Most everyplace but the most rural areas though, have public transportation. Most suburbs have public transit. It may not be like a school bus that stops right on the corner but buses in every suburb I know exist and go to the town center, to the mall, etc. You may have to walk a couple blocks over to get the bus and know the schedule it runs on but it exists.

That certainly isn't the case in the suburbs where I grew up. Bus service is really dismal, the routes awkward and time-consuming, and the reliability questionable at best. I could have taken a bus to get closer to school from my house but it would have taken longer than just walking the 2 miles to the school - it was something like catching a 6:15 bus to connect to a 7:05 bus (lots of time standing around waiting) to be dropped off near the school at 7:15 to start at 7:45. Getting to the nearest mall would take three different buses and well over an hour to go about 4 miles.
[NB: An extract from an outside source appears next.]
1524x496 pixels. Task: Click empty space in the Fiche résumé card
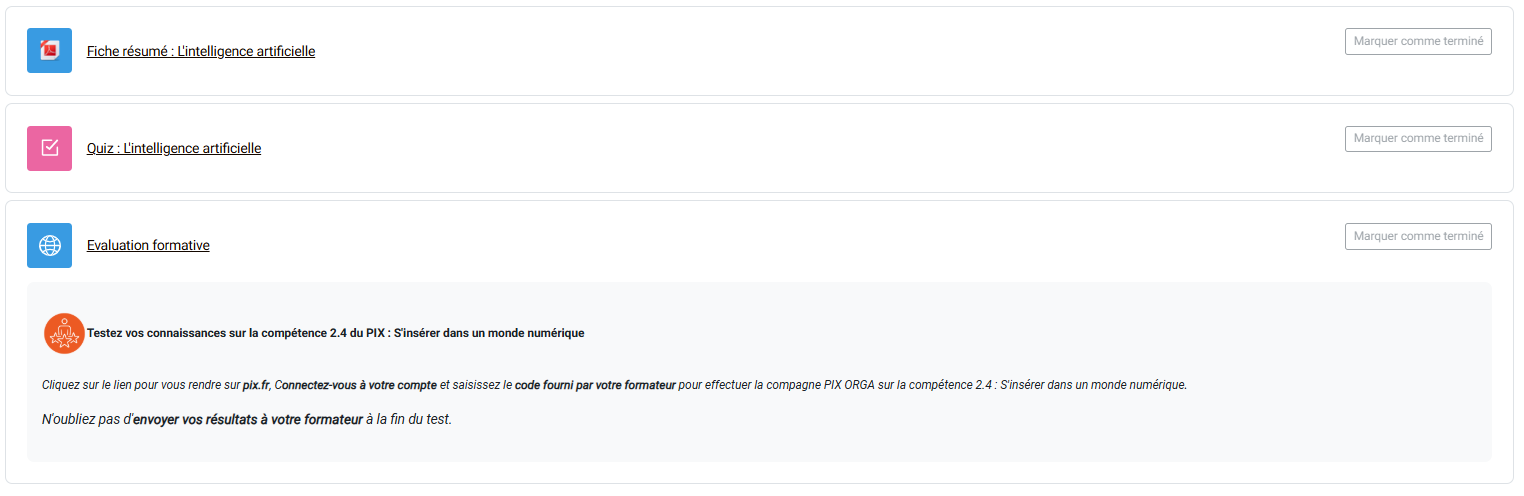800,51
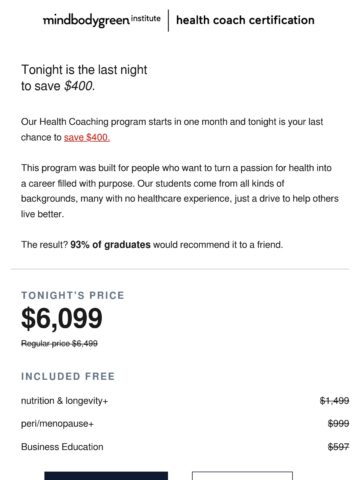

Suburbia is a concept designed around the car. Walk-ability and public transportation are mainly afterthoughts, good in some areas, bad in others.
 
I reeeealy think a lot of this is city/non.

I know there are coddlers who live in a city and non-coddlers who do not, absolutely.

In a general sense though, in my experience both as a kid and adult, city kids tend toward much greater independence and suburban kids tend toward much less.

Among kids I know now, and kids in my own family, the suburban/more rural ones get driven everyplace, aren't allowed to go places alone, have curfews fairly early - and their parents manage their schedules. Like the kids don't know when they have stuff to do, it's always 'mom/dad can I go X, when can I do Y on Tuesday?'

The city kids go places themselves, most all take public transportation to and from school themselves, kids go out and take cabs themselves, etc., and they keep their own schedules. That's a big one I've noticed. In the 'burbs, the kids ask the parents about the schedule, in the city, the parents ask the kids.

Never met a city kid couldn't order dinner by him or her self, or walk whereever or take the train downtown to hang out with friends, or etc., etc., but have seen plenty of suburban kids who aren't allowed to go to the mall by themselves, they have to be dropped off, call at X time, be picked up at Y time - IF they're allowed to wander around the mall, ONLY in a group, for a couple of hours.

I think it's odd, especially as the suburban type parents tend to largely think of the city as more dangerous, but the city parents tend to obviously not see it that way.

Again, I know this isn't a universal, it's my experience, though among many, many families.

I'd add a third category to that - small towns/country. Where we live "mayberry" rules are common - the kids go down to swim in the river, build forts in the woods, play baseball in the vacant lot, ride bikes all over creation, and come in when it gets dark. And kids aren't segregated by age the way we were in my suburban upbringing - on a typical day around here we've got a group of kids ranging in age from 13 down to 3 playing in our and two neighbors' front yards, older siblings look out for the younger ones and they all know there are a half-dozen trusted adults within earshot to deal with scraped knees and other situations requiring adult involvement.

It isn't quite the same sort of freedom city kids have - my kids would have no idea what to do with public transit (the buses and monorail at WDW are a highlight because those are things we don't have at home! :laughing:) - but it is a far cry from the constant supervision and parent-coordinated scheduling of suburbia.